We know that distributed systems are hard to get right. A primary reason is that testing and debugging distributed systems is challenging.
The authors of FoundationDB adopted an ambitious approach of building a deterministic, discrete-event simulation environment capable of running the real database software with randomized synthetic workloads and fault injection. FDB itself was written such that it is amenable to this testing approach.

The simulator process of FDB abstracts all sources of non-determinism and communication like network, disk, time and pseudo-random number generators. The simulator process is capable of spawning multiple FDB servers that communicate with each other through a simulated network in a single discrete event simulation. Both the simulator and FDB are written in Flow, which is a syntactic extension of C++ allowing the Actor programming model.

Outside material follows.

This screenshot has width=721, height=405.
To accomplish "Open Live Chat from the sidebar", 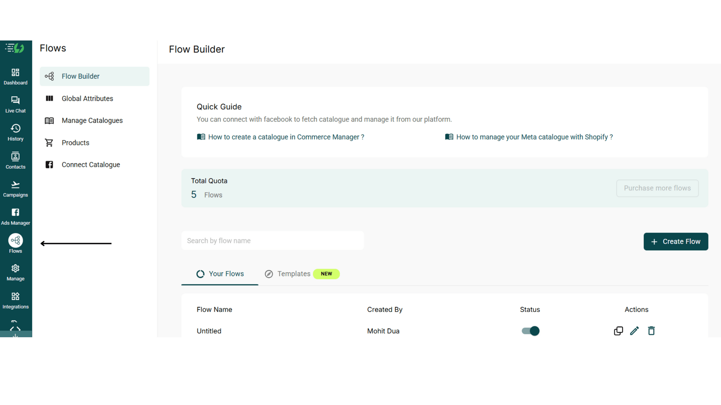I will pos(16,105).
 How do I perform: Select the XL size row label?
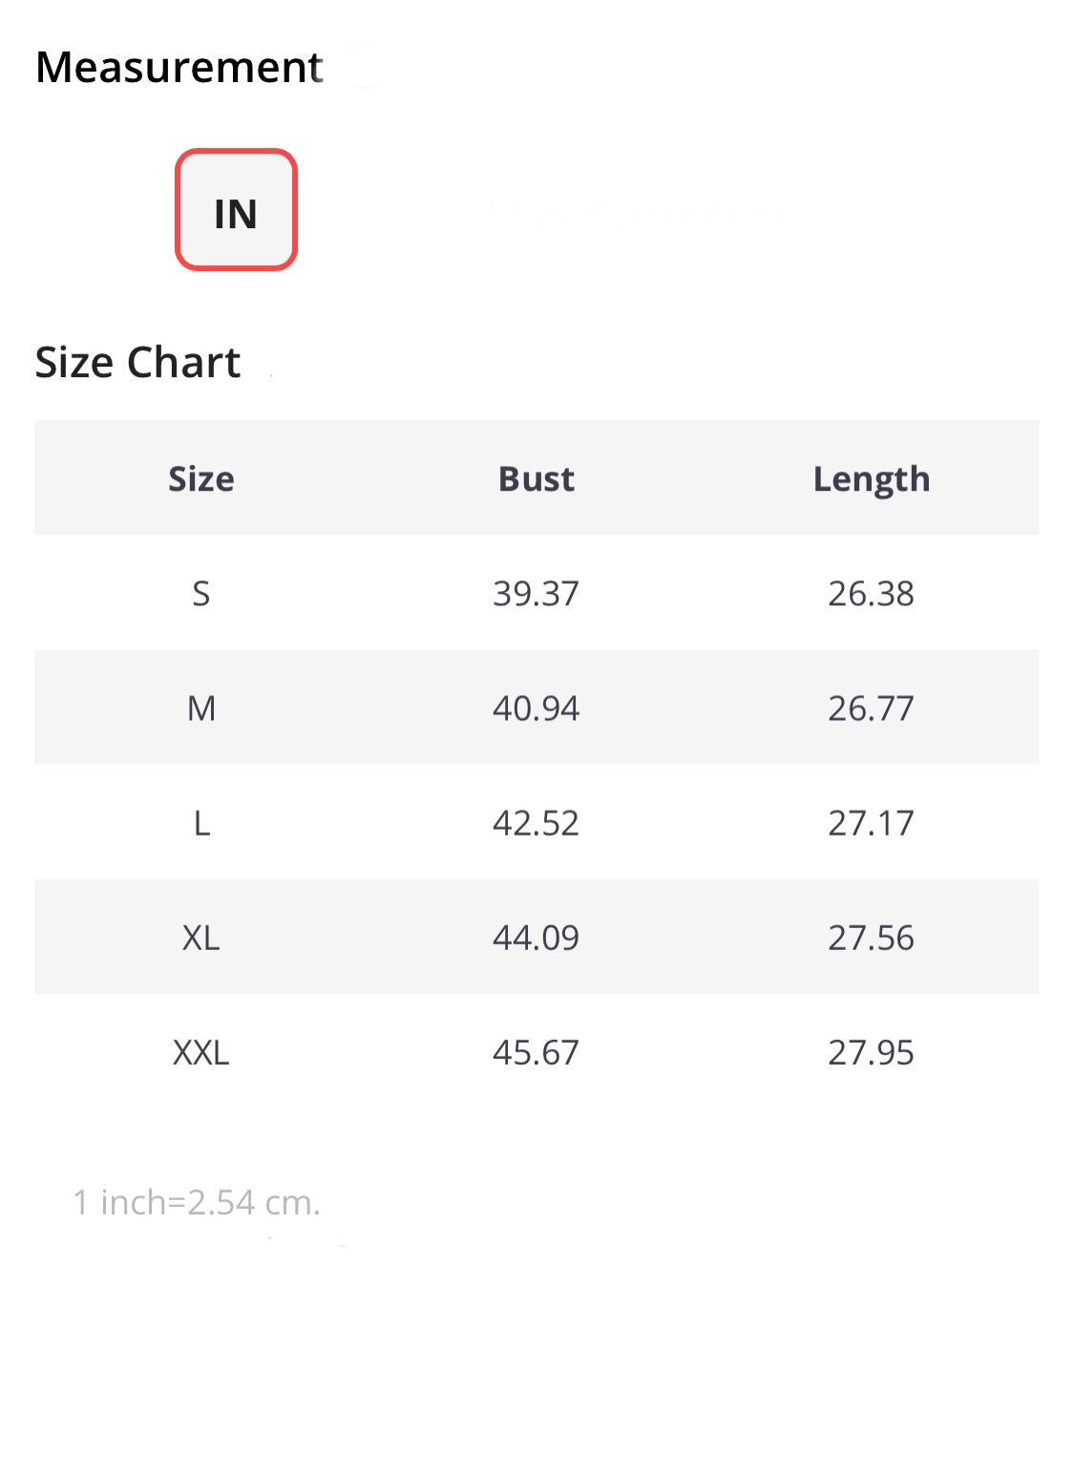(201, 938)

The simulator runs multiple workloads like fault injection instructions, mock applications, database configuration changes and internal database functionality invocations.
Most of the synthetic workloads verify the contracts and properties of the database. Fault injection workloads inject machine, rack and data-center level fail-stop failures and reboots, network faults, partitions, latency problems, abnormal disk behavior and randomized event times.
FDB itself cooperates with the simulation framework by enabling it to make rare events more common through a technique called “buggification”.
At many places in its code-base, the simulation is given the opportunity to inject some unusual (but not contract-breaking) behavior such as unnecessarily returning an error from an operation that usually succeeds, injecting a delay in an operation that is usually fast, choosing an unusual value for a tuning parameter, etc.
Simulation testing helps in finding bugs quickly. Discrete-event simulation can run arbitrarily faster than real-time as the simulator can fast-forward clock to the next event. Running many simulations in parallel also helps in finding bugs more quickly.
All that said, simulation falls short of reliably detecting performance issues and in testing third-party libraries or dependencies. Consequently, the authors have largely avoided taking dependencies on external systems.
Summary
FoundationDB is a transactional key value store combining the flexibility of NoSQL systems and the guarantees of ACID transactions, which is designed for primarily OLTP workloads. The unbundled architecture of FDB that decouples transaction processing from logging and storage enables independent horizontal scaling of reads and writes. The transaction system combines OCC and MVCC to provide strict serializability of transactions.
FDB handles all failures through the recovery path. The decoupling of logging and determinism in transaction orders simplifies recovery by allowing redo and undo log processing to transpire asynchronously, permitting quick recovery.
Finally, FDB has built-in support for randomized but deterministic simulation testing that enables rapid development and testing and ensures the correctness of the database implementation.